PBS contains both saline ions and phosphate buffer ions. Sodium chloride and potassium chloride supply most of the ionic strength. The phosphate pair supplies buffering capacity near neutral pH. If you need a focused phosphate acid-base ratio from target pH and pKa, use the Phosphate Buffer Calculator next. If you need a broader particle-count estimate for a mixed solution, compare the value with an Osmolarity Calculator. PBS recipes can vary by lab, supplier, hydrate form, pH target, and whether calcium or magnesium is included. For background on PBS as a common balanced salt solution, Thermo Fisher provides a concise overview of phosphate buffered saline and related cell-culture formulations.

PBS Preparation Calculator formula

The core calculation uses moles equal to molarity times volume. The calculator first converts the target millimolar concentration to mol/L. It then multiplies by final volume in liters. The dry mass equals moles multiplied by molecular weight. For a stock solution, the stock volume equals required moles divided by stock molarity. The result uses anhydrous molecular weights for the displayed dry salt masses. Hydrated salts have different molecular weights, so you should change the formula mass manually if your lab recipe uses a hydrate form. The calculator does not replace a calibrated pH meter. It helps estimate component amounts before final pH adjustment and volume make-up.

moles = concentration × volume

mass = moles × molecular weight

stock volume = moles ÷ stock concentration

PBS Preparation Calculator worked example

Given values: Final volume = 500 mL, PBS strength = 1X, NaCl concentration = 137 mM, NaCl molecular weight = 58.44 g/mol.

Formula: mass = concentration × volume × molecular weight.

Substitution: NaCl mass = 0.137 mol/L × 0.500 L × 58.44 g/mol.

Result: NaCl mass = 4.00 g for 500 mL of 1X PBS.

Interpretation: A 500 mL 1X PBS preparation needs about half of the NaCl used in a 1 L recipe.

The same volume scaling applies to KCl, Na₂HPO₄, and KH₂PO₄. For 10X PBS, each target concentration is ten times higher.

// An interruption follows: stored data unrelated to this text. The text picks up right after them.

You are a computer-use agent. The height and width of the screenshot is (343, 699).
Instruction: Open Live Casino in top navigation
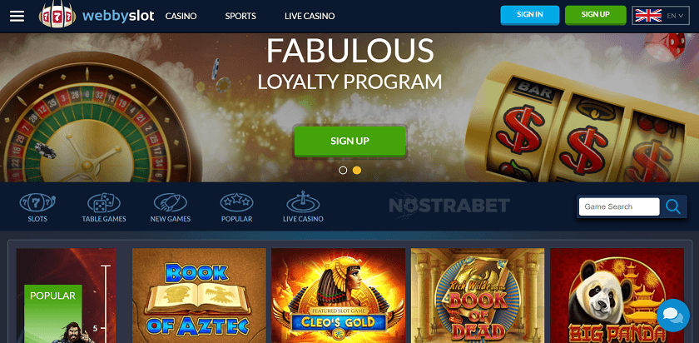pos(310,16)
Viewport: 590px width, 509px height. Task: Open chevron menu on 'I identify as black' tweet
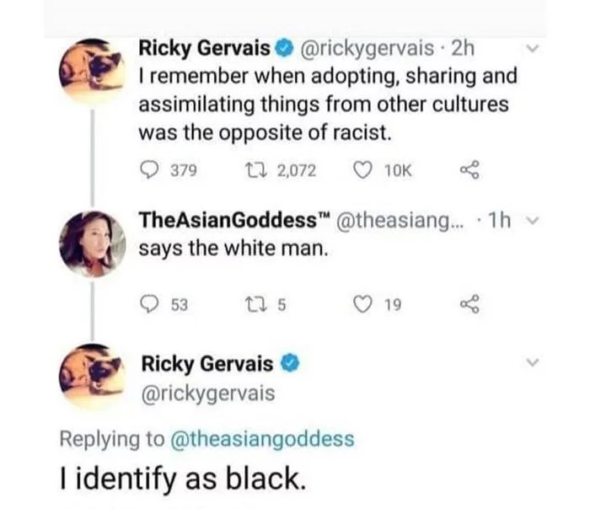pos(530,363)
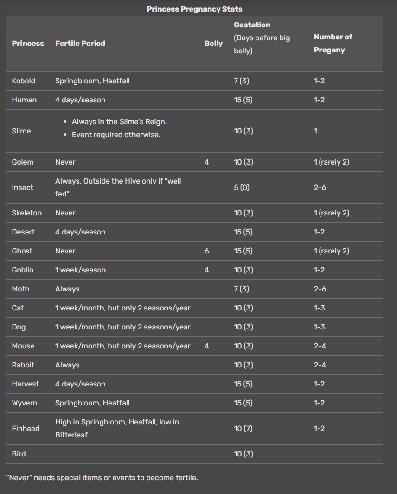Click the Slime princess name cell
397x494 pixels.
coord(21,131)
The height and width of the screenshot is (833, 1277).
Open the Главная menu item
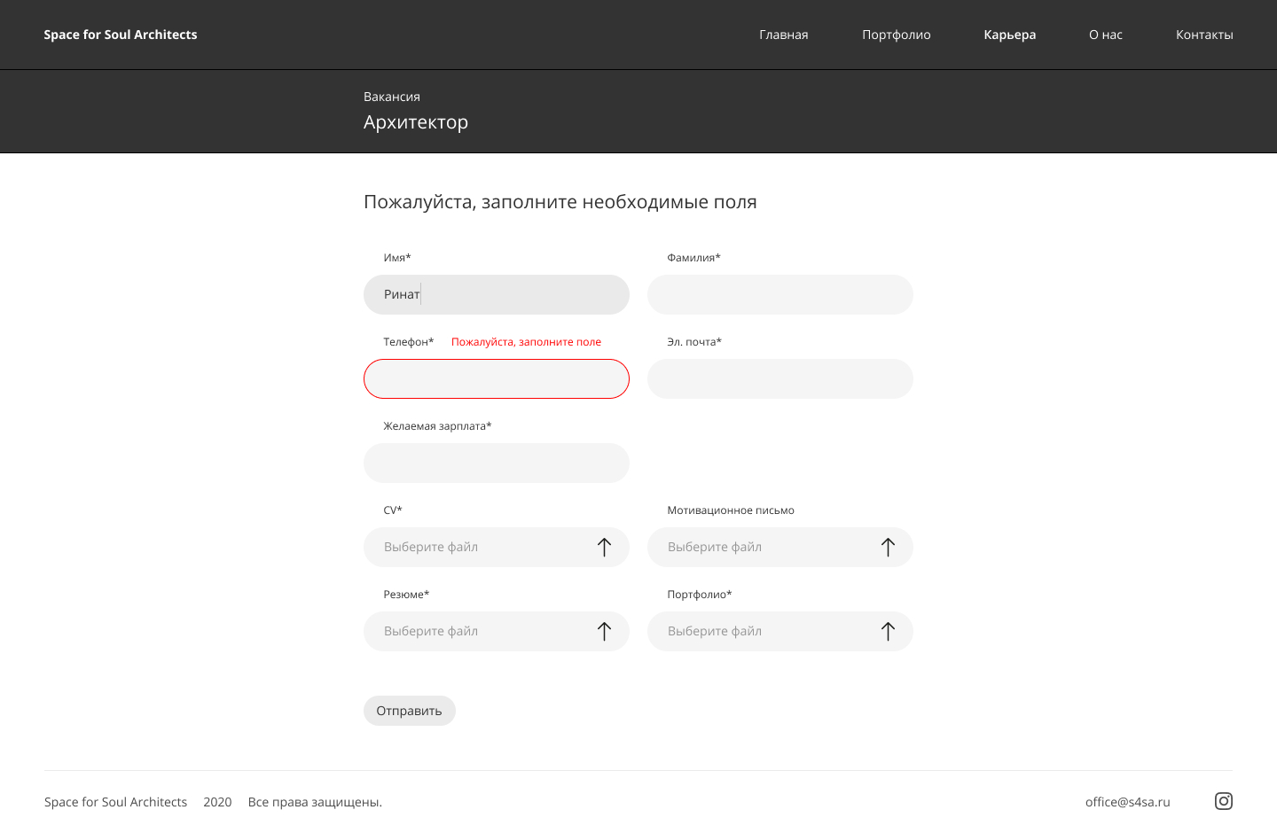(784, 35)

A 10X recipe therefore requires ten times the dry mass for the same final volume. Rounding matters because small phosphate masses can change noticeably when you prepare small volumes. A student report should state the final volume, PBS strength, salt form, molecular weight, and any pH adjustment assumption.

Practical Questions About PBS Preparation

What does the PBS Preparation Calculator calculate?

It calculates the mass of NaCl, KCl, Na2HPO4, and KH2PO4 needed for a selected PBS strength and final volume.

Can I use the calculator for 10X PBS?

Yes. Enter 10 as the PBS strength, and the calculator scales each component concentration and mass by a factor of ten.

Does the calculator adjust pH automatically?

No. It estimates component amounts from a common phosphate buffered saline recipe, but you should measure and adjust pH with a calibrated pH meter when the final pH matters.

Why does the calculator show osmolarity?

The osmolarity estimate helps users see how salt ions contribute to the total number of dissolved particles in PBS.

What should I verify before using a PBS calculation?

Verify the exact recipe, hydrate form, final pH, final volume, and lab-approved preparation method. A calculated mass is only as reliable as the concentration values and molecular weights entered. Filter sterilization, autoclaving, storage, and clinical suitability are outside the scope of this educational calculator.